[START Records provided]

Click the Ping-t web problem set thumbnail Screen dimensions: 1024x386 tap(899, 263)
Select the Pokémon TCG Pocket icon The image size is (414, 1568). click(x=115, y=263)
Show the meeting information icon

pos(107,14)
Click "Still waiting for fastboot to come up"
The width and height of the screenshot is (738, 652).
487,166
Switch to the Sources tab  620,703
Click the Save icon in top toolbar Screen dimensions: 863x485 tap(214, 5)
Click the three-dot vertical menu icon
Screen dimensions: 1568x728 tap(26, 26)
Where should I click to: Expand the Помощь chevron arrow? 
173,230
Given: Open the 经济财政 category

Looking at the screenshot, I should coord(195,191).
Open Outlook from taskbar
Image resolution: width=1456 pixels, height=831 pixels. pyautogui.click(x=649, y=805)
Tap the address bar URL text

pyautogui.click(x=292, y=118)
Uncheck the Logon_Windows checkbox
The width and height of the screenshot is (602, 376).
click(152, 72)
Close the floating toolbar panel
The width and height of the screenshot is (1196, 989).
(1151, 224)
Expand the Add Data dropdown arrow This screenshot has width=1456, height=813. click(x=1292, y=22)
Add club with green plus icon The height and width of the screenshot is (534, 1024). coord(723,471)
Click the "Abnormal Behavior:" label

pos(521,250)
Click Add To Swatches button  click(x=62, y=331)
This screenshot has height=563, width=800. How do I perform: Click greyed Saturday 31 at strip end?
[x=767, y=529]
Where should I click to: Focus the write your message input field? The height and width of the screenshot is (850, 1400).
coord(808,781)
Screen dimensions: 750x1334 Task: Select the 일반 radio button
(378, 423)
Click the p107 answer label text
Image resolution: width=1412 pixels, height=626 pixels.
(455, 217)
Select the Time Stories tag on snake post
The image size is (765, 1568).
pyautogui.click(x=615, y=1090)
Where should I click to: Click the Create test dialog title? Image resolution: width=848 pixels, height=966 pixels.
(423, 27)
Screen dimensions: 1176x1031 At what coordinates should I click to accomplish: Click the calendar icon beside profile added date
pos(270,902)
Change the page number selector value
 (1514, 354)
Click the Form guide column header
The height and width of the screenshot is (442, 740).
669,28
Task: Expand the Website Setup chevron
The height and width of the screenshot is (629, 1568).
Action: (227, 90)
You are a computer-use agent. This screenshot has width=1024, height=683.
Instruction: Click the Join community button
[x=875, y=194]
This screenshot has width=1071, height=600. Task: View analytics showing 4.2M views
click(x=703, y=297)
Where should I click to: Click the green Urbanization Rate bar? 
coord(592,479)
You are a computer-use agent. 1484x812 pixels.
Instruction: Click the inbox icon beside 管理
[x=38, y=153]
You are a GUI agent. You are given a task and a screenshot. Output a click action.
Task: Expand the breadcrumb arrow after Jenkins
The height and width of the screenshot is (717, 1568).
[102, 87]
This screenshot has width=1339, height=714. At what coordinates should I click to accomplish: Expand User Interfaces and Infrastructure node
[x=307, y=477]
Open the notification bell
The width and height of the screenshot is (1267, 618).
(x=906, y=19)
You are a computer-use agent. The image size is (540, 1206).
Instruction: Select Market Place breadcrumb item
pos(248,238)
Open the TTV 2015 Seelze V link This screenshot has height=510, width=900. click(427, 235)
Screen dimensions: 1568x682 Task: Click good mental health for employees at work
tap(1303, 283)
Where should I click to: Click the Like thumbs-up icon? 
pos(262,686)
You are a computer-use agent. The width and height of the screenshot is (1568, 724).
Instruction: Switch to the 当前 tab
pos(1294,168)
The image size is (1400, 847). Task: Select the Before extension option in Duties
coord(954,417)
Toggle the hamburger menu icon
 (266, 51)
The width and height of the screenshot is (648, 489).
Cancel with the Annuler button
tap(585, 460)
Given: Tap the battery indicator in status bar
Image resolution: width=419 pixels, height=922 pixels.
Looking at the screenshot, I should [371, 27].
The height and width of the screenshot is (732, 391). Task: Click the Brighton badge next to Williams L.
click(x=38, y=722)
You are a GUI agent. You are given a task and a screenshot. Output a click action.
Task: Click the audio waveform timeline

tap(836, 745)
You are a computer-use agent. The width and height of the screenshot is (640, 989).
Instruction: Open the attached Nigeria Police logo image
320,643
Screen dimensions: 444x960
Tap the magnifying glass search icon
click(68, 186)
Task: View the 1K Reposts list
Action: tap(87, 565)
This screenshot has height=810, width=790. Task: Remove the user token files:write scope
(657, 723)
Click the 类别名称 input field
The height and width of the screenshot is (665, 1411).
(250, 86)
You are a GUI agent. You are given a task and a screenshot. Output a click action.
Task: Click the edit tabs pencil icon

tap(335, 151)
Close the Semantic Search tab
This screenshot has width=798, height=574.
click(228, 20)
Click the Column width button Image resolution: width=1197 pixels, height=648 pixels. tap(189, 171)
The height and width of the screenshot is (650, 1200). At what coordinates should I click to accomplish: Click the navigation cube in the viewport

[END Records provided]

Copy these rows verbatim, every one of them.

▶ [Task solution]
Click the Ping-t web problem set thumbnail Screen dimensions: 1024x386 tap(899, 263)
Select the Pokémon TCG Pocket icon The image size is (414, 1568). click(x=115, y=263)
Show the meeting information icon

pos(107,14)
Click "Still waiting for fastboot to come up"
The width and height of the screenshot is (738, 652).
487,166
Switch to the Sources tab  620,703
Click the Save icon in top toolbar Screen dimensions: 863x485 tap(214, 5)
Click the three-dot vertical menu icon
Screen dimensions: 1568x728 tap(26, 26)
Where should I click to: Expand the Помощь chevron arrow? 
173,230
Given: Open the 经济财政 category

Looking at the screenshot, I should coord(195,191).
Open Outlook from taskbar
Image resolution: width=1456 pixels, height=831 pixels. pyautogui.click(x=649, y=805)
Tap the address bar URL text

pyautogui.click(x=292, y=118)
Uncheck the Logon_Windows checkbox
The width and height of the screenshot is (602, 376).
click(152, 72)
Close the floating toolbar panel
The width and height of the screenshot is (1196, 989).
(1151, 224)
Expand the Add Data dropdown arrow This screenshot has width=1456, height=813. click(x=1292, y=22)
Add club with green plus icon The height and width of the screenshot is (534, 1024). coord(723,471)
Click the "Abnormal Behavior:" label

pos(521,250)
Click Add To Swatches button  click(x=62, y=331)
This screenshot has height=563, width=800. How do I perform: Click greyed Saturday 31 at strip end?
[x=767, y=529]
Where should I click to: Focus the write your message input field? The height and width of the screenshot is (850, 1400).
coord(808,781)
Screen dimensions: 750x1334 Task: Select the 일반 radio button
(378, 423)
Click the p107 answer label text
Image resolution: width=1412 pixels, height=626 pixels.
(455, 217)
Select the Time Stories tag on snake post
The image size is (765, 1568).
pyautogui.click(x=615, y=1090)
Where should I click to: Click the Create test dialog title? Image resolution: width=848 pixels, height=966 pixels.
(423, 27)
Screen dimensions: 1176x1031 At what coordinates should I click to accomplish: Click the calendar icon beside profile added date
pos(270,902)
Change the page number selector value
 (1514, 354)
Click the Form guide column header
The height and width of the screenshot is (442, 740).
669,28
Task: Expand the Website Setup chevron
The height and width of the screenshot is (629, 1568).
Action: (227, 90)
You are a computer-use agent. This screenshot has width=1024, height=683.
Instruction: Click the Join community button
[x=875, y=194]
This screenshot has width=1071, height=600. Task: View analytics showing 4.2M views
click(x=703, y=297)
Where should I click to: Click the green Urbanization Rate bar? 
coord(592,479)
You are a computer-use agent. 1484x812 pixels.
Instruction: Click the inbox icon beside 管理
[x=38, y=153]
You are a GUI agent. You are given a task and a screenshot. Output a click action.
Task: Expand the breadcrumb arrow after Jenkins
The height and width of the screenshot is (717, 1568).
[102, 87]
This screenshot has width=1339, height=714. At what coordinates should I click to accomplish: Expand User Interfaces and Infrastructure node
[x=307, y=477]
Open the notification bell
The width and height of the screenshot is (1267, 618).
(x=906, y=19)
You are a computer-use agent. The image size is (540, 1206).
Instruction: Select Market Place breadcrumb item
pos(248,238)
Open the TTV 2015 Seelze V link This screenshot has height=510, width=900. click(427, 235)
Screen dimensions: 1568x682 Task: Click good mental health for employees at work
tap(1303, 283)
Where should I click to: Click the Like thumbs-up icon? 
pos(262,686)
You are a computer-use agent. The width and height of the screenshot is (1568, 724).
Instruction: Switch to the 当前 tab
pos(1294,168)
The image size is (1400, 847). Task: Select the Before extension option in Duties
coord(954,417)
Toggle the hamburger menu icon
 (266, 51)
The width and height of the screenshot is (648, 489).
Cancel with the Annuler button
tap(585, 460)
Given: Tap the battery indicator in status bar
Image resolution: width=419 pixels, height=922 pixels.
Looking at the screenshot, I should [371, 27].
The height and width of the screenshot is (732, 391). Task: Click the Brighton badge next to Williams L.
click(x=38, y=722)
You are a GUI agent. You are given a task and a screenshot. Output a click action.
Task: Click the audio waveform timeline

tap(836, 745)
You are a computer-use agent. The width and height of the screenshot is (640, 989).
Instruction: Open the attached Nigeria Police logo image
320,643
Screen dimensions: 444x960
Tap the magnifying glass search icon
click(68, 186)
Task: View the 1K Reposts list
Action: tap(87, 565)
This screenshot has height=810, width=790. Task: Remove the user token files:write scope
(657, 723)
Click the 类别名称 input field
The height and width of the screenshot is (665, 1411).
(250, 86)
You are a GUI agent. You are given a task and a screenshot. Output a click action.
Task: Click the edit tabs pencil icon

tap(335, 151)
Close the Semantic Search tab
This screenshot has width=798, height=574.
click(228, 20)
Click the Column width button Image resolution: width=1197 pixels, height=648 pixels. tap(189, 171)
The height and width of the screenshot is (650, 1200). At what coordinates should I click to accomplish: Click the navigation cube in the viewport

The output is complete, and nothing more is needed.